Section 100. Any corporation may be voluntarily dissolved in the following manner:
(a) Dissolution may be authorized (1) by the vote of two thirds of each class of its stock outstanding and entitled to vote thereon; or (2) by compliance with provisions of its articles of organization.
(b) Within thirty days of the date of such authorization, notice that dissolution of the corporation has been duly authorized shall be mailed by the corporation to the commissioner of revenue.
(c) After the giving of such notice, articles of dissolution shall be submitted to the state secretary. Such articles shall be signed by the president or vice president and by the clerk or an assistant clerk under the penalties of perjury, and shall set forth:—
(1) the name of the corporation and the street address of the principal office in the commonwealth;
(2) The name and post office address of each of the directors and officers of the corporation;
(3) A statement that dissolution of the corporation was duly authorized in the manner required by this section, and of the date on which such action was taken;
(4) A statement that notice of the proposed dissolution of the corporation was duly given to the commissioner of revenue as required by this section.

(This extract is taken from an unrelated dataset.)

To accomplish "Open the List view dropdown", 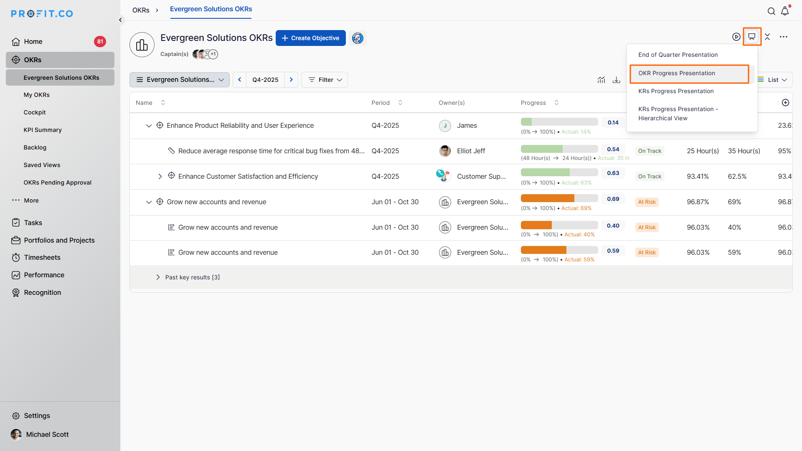I will pyautogui.click(x=773, y=80).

(5) Any other provisions deemed necessary by the corporation for its dissolution; and
(6) The effective date of the dissolution.
(d) Such articles of dissolution shall constitute an amendment of the articles of organization, and the dissolution of the corporation shall become effective when said articles are filed with the state secretary in accordance with section six, unless said articles specify a later effective date not more than thirty days after such filing, in which event the dissolution shall become effective upon such later date, and upon such dissolution the existence of the corporation shall cease, subject to the provisions of sections one hundred and two, one hundred and four, and one hundred and eight.
(e) At any time before the filing of articles of dissolution the corporation may authorize the abandonment of the dissolution proceedings by the same corporate action with respect to such abandonment as is required by this section for the authorization of a dissolution.